Der schwierigste Punkt in diesem Prozess ist vielmehr, von der gesamtgesellschaftlichen politischen Ebene auf eine individuelle zu kommen, also die zwischen zwei Personen. Und das ist sicherlich am schwierigsten im Kontext der Paarbeziehung. Dort gibt es sehr viele Probleme mit Männlichkeit, zumindest in heterosexuellen Paarbeziehungen. Das kenne ich auch aus meinem Leben. In Paarbeziehungen fällt es mir immer noch schwer, im selben Moment Gefühle zu haben, mit meinen eigenen Interessen am Start zu sein und gleichzeitig männliche Privilegien und Rollenbilder infrage zu stellen. Im Idealfall kann man sich da mit der*dem Partner:in zusammen durchmanövrieren.
Hast du eine Utopie, wo die feministische Aufklärung hinführen könnte?
Ne, das habe ich nicht. Ich denke nicht, dass das wieder ein Typ sagen sollte. Ich versuche eher immer die Diskussion zu öffnen, um mir auch die Möglichkeit zu geben, auf andere zu hören. Das Problem ist aber, dass nicht allen zugehört wird, wenn es darum geht, wo es hingehen soll. Dennoch bin ich sehr begeistert über die Offenheit, mit der Geschlechterthemen heute schon unter Schüler:innen besprochen werden. Ich bin manchmal in Schulklassen und wenn dann 15- oder 16-Jährige für sich ganz selbstverständlich sagen, dass sie queer oder trans sind – das ist etwas, was mich begeistert. Ich konnte erst Mitte 20 Worte dafür finden. Da sind manche Jugendliche schon einen deutlichen Schritt weiter.

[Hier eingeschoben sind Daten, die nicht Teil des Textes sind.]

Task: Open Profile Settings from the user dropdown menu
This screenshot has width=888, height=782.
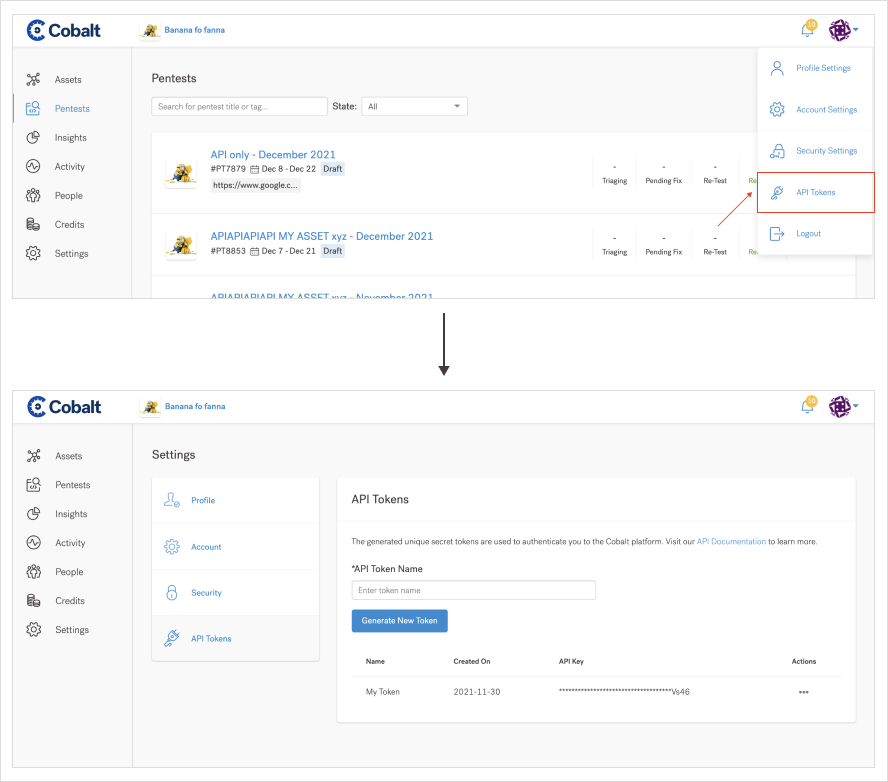Action: coord(823,68)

Jochen König hat zwei Bücher veröffentlicht: „Fritzi und ich – Von der Angst eines Vaters, keine gute Mutter zu sein“ (2013 im Herder Verlag) und „Mama, Papa, Kind? Von Singles, Co-Eltern und anderen Familien“ (2015 im Herder Verlag). Außerdem schreibt er in seinem Blog über Männlichkeit und den alltäglichen Struggle als Vater in einer patriarchalen Gesellschaft.